By Leo Collis.
Filmmaker Owen discusses gaining some momentum after a decade of grind.
A lot can happen in 11 years. In fact, the last five years alone feels like two lifetimes.
It was back in 2012, when I was a bright-eyed intern for Film International, that I first spoke to director Russell Owen. At the time, he was promoting his first feature film Welcome to Majority, an ethereal, purgatorial thriller contemplating life, death and religion.
Since then, Owen has directed two further feature-length films—including the critically acclaimed psychological thriller Shepherd starring Tom Hughes and Kate Dickie—in addition to three shorts, all while working on the commercial arm of his filmmaking career.

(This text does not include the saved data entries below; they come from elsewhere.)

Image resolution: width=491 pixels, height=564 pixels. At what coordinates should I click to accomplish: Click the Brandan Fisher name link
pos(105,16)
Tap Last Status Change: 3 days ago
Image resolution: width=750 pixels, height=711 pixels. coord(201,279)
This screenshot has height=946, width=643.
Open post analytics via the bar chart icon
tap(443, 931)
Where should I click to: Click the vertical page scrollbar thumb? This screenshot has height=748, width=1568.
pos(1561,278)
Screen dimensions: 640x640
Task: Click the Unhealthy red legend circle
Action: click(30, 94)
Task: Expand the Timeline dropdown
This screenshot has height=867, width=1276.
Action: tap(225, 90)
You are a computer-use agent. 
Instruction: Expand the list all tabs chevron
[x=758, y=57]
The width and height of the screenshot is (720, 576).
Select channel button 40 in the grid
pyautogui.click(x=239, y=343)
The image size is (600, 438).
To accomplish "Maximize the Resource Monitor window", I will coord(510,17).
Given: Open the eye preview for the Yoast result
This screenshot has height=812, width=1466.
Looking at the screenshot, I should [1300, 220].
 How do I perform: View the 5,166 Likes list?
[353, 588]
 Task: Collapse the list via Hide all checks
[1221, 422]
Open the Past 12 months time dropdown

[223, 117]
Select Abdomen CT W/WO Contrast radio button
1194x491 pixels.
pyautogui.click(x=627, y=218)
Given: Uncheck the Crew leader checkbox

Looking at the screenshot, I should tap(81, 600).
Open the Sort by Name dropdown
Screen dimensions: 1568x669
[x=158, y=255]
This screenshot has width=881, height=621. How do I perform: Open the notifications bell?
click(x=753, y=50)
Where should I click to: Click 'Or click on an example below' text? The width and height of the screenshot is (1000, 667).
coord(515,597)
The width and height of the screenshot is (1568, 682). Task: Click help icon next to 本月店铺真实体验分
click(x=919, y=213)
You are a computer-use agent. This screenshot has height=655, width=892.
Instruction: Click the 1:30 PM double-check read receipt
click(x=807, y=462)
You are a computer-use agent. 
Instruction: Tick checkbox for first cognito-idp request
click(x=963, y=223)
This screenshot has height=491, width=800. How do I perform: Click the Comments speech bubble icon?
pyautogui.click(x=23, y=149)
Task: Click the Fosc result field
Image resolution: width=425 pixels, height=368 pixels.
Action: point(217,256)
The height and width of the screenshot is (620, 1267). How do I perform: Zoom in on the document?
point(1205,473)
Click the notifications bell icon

Owen got in touch to see what had changed in the last decade after spotting a copy of Film International at BFI Southbank in London. I had been watching his recent success from afar, so I jumped at the opportunity to catch up and find out what life has been like for a director and writer I had been fascinated by.
“I keep forgetting I made that film,” Owen says of Welcome to the Majority after I mention the last time we spoke. “As soon as I did it, it went out to festivals. It did quite well, it won a few awards, although it never got distribution. I started getting some corporate work after that, which then led to doing commercials.”
It might not have been his dream, but directing advertising campaigns for brands like American Express, L’Oreal and Armani paid the bills and allowed him to travel the world. In a cut-throat and financially draining filmmaking industry, sometimes you just have to take the jobs where you find them.
Between 2016 and 2019, though, an unexpected opportunity presented itself.
“I’d made a short film after Welcome to the Majority called Occam’s Razor. It was a really small but beautiful film written by artist Nihaarika Negi. The guy who produced that got in touch saying, ‘There’s a zombie film that needs a director. Do you want to do it?'”
That film would be Inmate Zero. “I’m not a big zombie or B-movie fan,” Owen says, “and it was a really, really bad script.” But with the film weeks from going into production and still without a cast, and Owen looking to get back into making feature films, there was a deal to be made.
“Someone told me, ‘You won’t have a career if you do this movie,’ but I said, ‘Well, I don’t have a career.’ So I offered to do the movie for free if the production company agreed that the next film they make is one that I have written.”
That movie would be 2021’s Shepherd, a sparse, palpitation-inducing psychological thriller set in the Scottish Highlands.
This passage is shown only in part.